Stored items

§ §

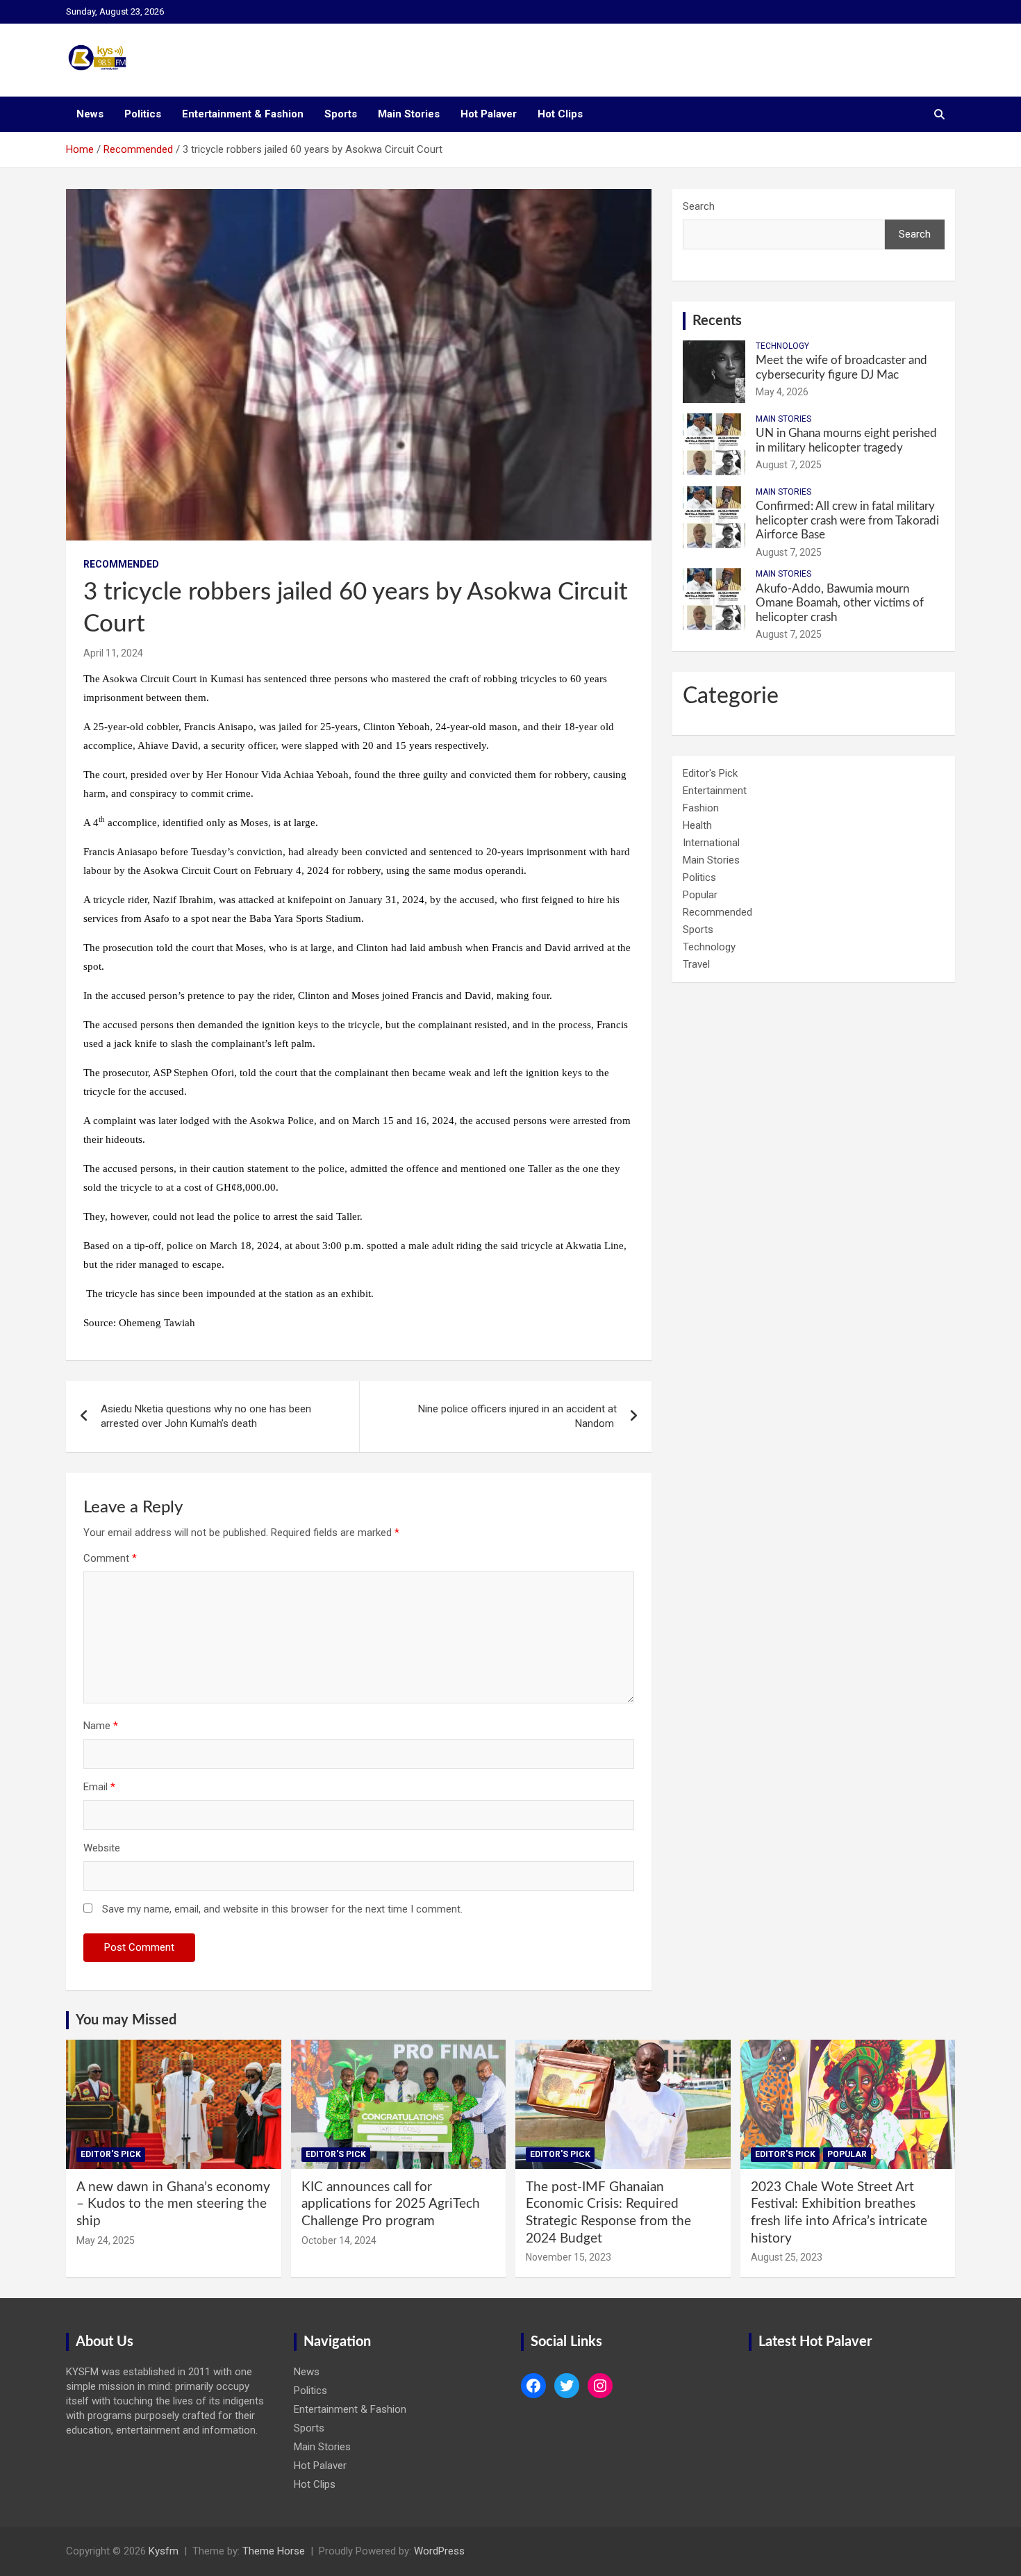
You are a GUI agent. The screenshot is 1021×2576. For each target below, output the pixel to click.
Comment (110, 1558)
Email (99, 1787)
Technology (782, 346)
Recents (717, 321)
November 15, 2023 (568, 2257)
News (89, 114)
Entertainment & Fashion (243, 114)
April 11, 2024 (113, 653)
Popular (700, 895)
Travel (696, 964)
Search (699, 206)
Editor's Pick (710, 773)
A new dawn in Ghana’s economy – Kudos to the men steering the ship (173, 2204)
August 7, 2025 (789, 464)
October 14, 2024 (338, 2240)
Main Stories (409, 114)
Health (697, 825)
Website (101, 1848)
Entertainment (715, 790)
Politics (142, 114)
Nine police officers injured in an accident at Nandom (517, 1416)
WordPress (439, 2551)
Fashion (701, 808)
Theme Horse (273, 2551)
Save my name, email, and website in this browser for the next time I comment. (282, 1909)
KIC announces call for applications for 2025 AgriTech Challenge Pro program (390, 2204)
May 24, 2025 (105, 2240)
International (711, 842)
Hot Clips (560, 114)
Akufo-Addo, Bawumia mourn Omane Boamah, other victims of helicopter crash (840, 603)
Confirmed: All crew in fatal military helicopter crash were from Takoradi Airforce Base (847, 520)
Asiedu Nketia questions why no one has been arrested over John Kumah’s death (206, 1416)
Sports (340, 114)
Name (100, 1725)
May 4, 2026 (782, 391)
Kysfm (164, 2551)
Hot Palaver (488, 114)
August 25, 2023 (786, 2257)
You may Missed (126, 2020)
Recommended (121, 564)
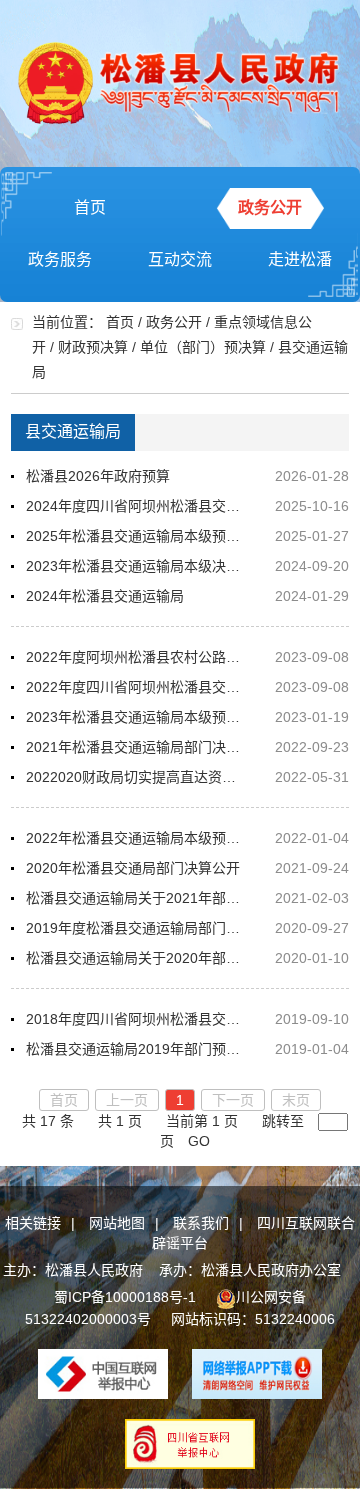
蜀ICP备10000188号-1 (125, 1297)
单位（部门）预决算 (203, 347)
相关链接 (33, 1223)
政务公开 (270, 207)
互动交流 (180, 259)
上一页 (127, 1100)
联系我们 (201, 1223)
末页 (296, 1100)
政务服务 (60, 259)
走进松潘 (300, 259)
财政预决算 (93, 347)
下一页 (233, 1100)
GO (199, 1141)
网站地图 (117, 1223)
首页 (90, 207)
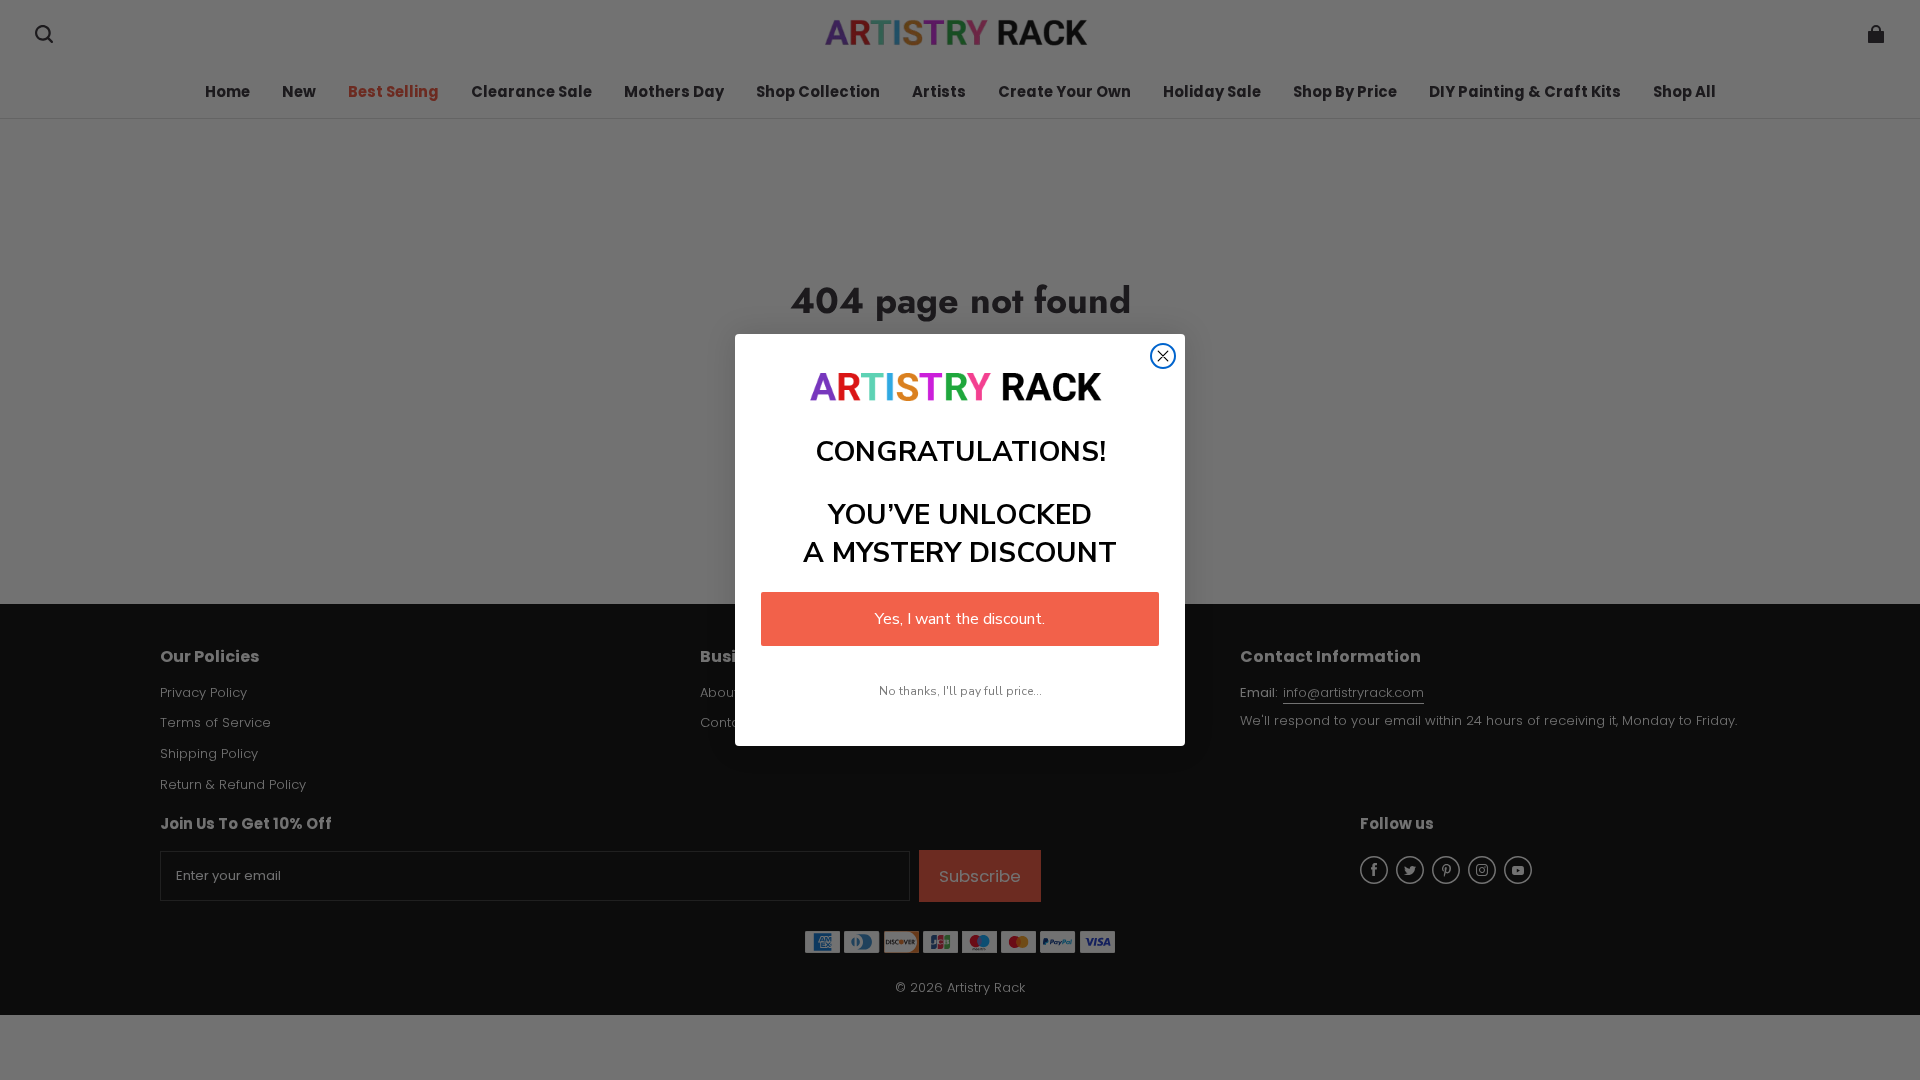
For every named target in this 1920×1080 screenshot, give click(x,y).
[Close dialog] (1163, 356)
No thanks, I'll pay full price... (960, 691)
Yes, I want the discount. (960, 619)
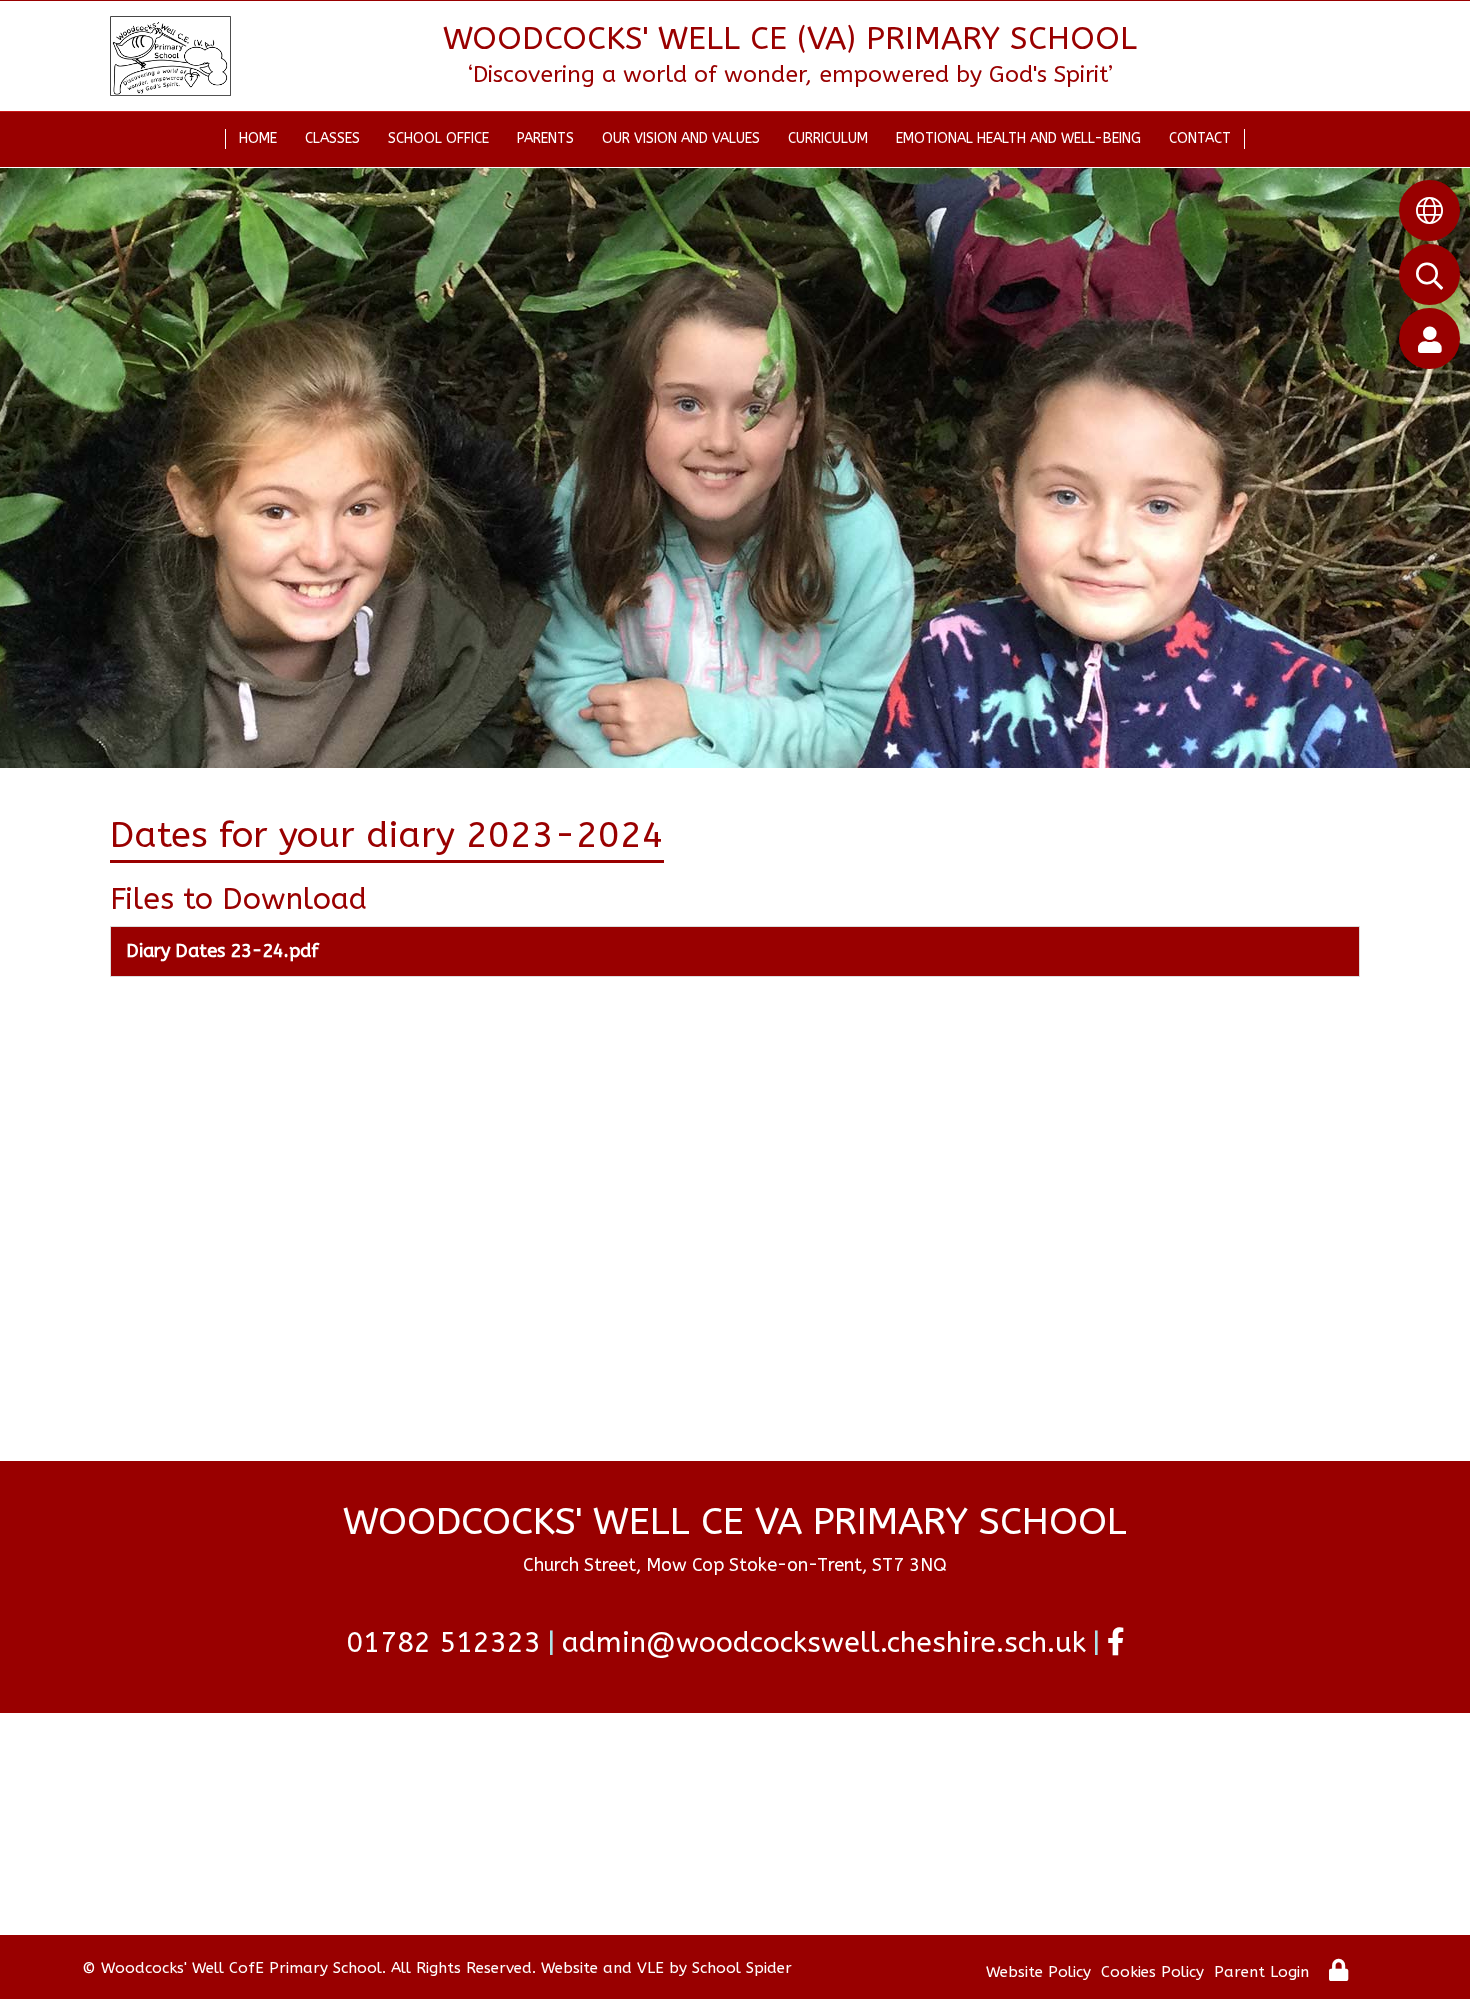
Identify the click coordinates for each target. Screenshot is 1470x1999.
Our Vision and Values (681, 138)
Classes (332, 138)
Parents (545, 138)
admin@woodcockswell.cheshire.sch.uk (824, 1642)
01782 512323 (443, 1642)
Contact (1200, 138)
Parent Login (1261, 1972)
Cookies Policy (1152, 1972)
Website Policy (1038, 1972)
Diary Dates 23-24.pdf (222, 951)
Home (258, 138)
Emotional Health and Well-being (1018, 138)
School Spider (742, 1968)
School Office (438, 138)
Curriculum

§ §

What to produce: What you write should match the entries exactly, except that the pictures are dropped.

Response to this task:
You are a GUI agent. The screenshot is 1021×2576. For each target below, output the pixel to click.
Comment (110, 1558)
Email (99, 1787)
Technology (782, 346)
Recents (717, 321)
November 15, 2023 (568, 2257)
News (89, 114)
Entertainment & Fashion (243, 114)
April 11, 2024 (113, 653)
Popular (700, 895)
Travel (696, 964)
Search (699, 206)
Editor's Pick (710, 773)
A new dawn in Ghana’s economy – Kudos to the men steering the ship (173, 2204)
August 7, 2025 (789, 464)
October 14, 2024 (338, 2240)
Main Stories (409, 114)
Health (697, 825)
Website (101, 1848)
Entertainment (715, 790)
Politics (142, 114)
Nine police officers injured in an accident at Nandom (517, 1416)
WordPress (439, 2551)
Fashion (701, 808)
Theme Horse (273, 2551)
Save my name, email, and website in this browser for the next time I comment. (282, 1909)
KIC announces call for applications for 2025 AgriTech Challenge Pro program (390, 2204)
May 24, 2025 (105, 2240)
International (711, 842)
Hot Clips (560, 114)
Akufo-Addo, Bawumia mourn Omane Boamah, other victims of helicopter crash (840, 603)
Confirmed: All crew in fatal military helicopter crash were from Takoradi Airforce Base (847, 520)
Asiedu Nketia questions why no one has been arrested over John Kumah’s death (206, 1416)
Sports (340, 114)
Name (100, 1725)
May 4, 2026 (782, 391)
Kysfm (164, 2551)
Hot Palaver (488, 114)
August 25, 2023 (786, 2257)
You may Missed (126, 2020)
Recommended (121, 564)
蜀ICP备10000188号-1 (125, 1297)
单位（部门）预决算 (203, 347)
相关链接 (33, 1223)
政务公开 (270, 207)
互动交流 (180, 259)
上一页 (127, 1100)
联系我们 (201, 1223)
末页 (296, 1100)
政务服务 (60, 259)
走进松潘 (300, 259)
财政预决算 (93, 347)
下一页 (233, 1100)
GO (199, 1141)
网站地图 (117, 1223)
首页 (90, 207)
For every named target in this 1920×1080 screenshot, give click(x,y).
[Close dialog] (1163, 356)
No thanks, I'll pay full price... (960, 691)
Yes, I want the discount. (960, 619)
Identify the click coordinates for each target. Screenshot is 1470x1999.
Our Vision and Values (681, 138)
Classes (332, 138)
Parents (545, 138)
admin@woodcockswell.cheshire.sch.uk (824, 1642)
01782 512323 (443, 1642)
Contact (1200, 138)
Parent Login (1261, 1972)
Cookies Policy (1152, 1972)
Website Policy (1038, 1972)
Diary Dates 23-24.pdf (222, 951)
Home (258, 138)
Emotional Health and Well-being (1018, 138)
School Spider (742, 1968)
School Office (438, 138)
Curriculum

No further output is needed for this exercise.